Agave

Paralisi interiore. Così si sentiva mentre se ne stava chiusa nelle sue stanze, le più remote all’interno del palazzo. Era in gabbia. Non solo. Il suo cuore era rinchiuso in una prigione che gli impediva di battere più forte. Una barriera pesante, scura, che occultava le sue passioni e i suoi sentimenti.

Era un ramo spezzato, secco, piegato a terra prima ancora di aver avuto la possibilità di sbocciare.

Era un giorno grigio d’inverno, in cui il cielo era nascosto da una trapunta di nubi.

Era un feto atrofizzato, bloccato dalla paura di mostrare veramente chi fosse, di ballare nuda e libera, dimentica delle ferite e delle preoccupazioni.

Finché un giorno non decise di abbattere quel muro. E corse. Corse fuori dalle sue stanze. Corse fuori dal palazzo, dalla città. Superò i campi, il fiume, rifuggì le case, e si rifugiò nel bosco alla ricerca di quel raggio abbagliante che avrebbe squarciato le nuvole.

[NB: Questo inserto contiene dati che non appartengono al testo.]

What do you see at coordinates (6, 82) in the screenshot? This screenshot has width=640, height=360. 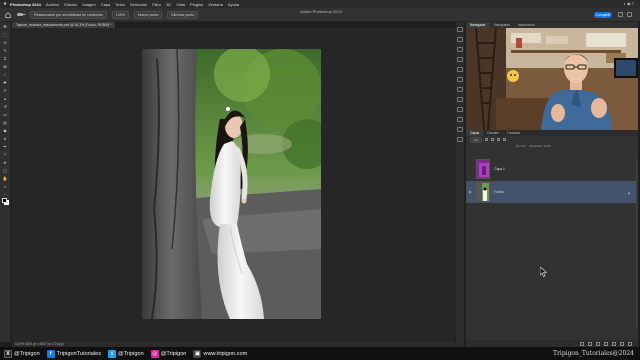 I see `healing-tool-icon: ✚` at bounding box center [6, 82].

E iniziò una danza sfrenata, infernale, senza mai fermarsi se non quando le ginocchia cedettero e i mille colori che le vorticavano attorno non assunsero i toni della morte.

Nelle narici l’odore dell’erba fresca le dava forza vitale. Sognò di volare vicino al sole con la pelle che ardeva, e di precipitare tra l’indifferenza della gente in acque sconosciute. Si immaginava mentre nuotava tra creature meravigliose e terrificanti per poi emergere più viva che mai. Si vide nei panni di una cacciatrice che con una forza inaudita abbatteva un leone. Le sembra quasi di sentirne il calore del sangue che le colava dalle mani.

Che la prigione sia abbattuta. Per sempre. A qualsiasi prezzo.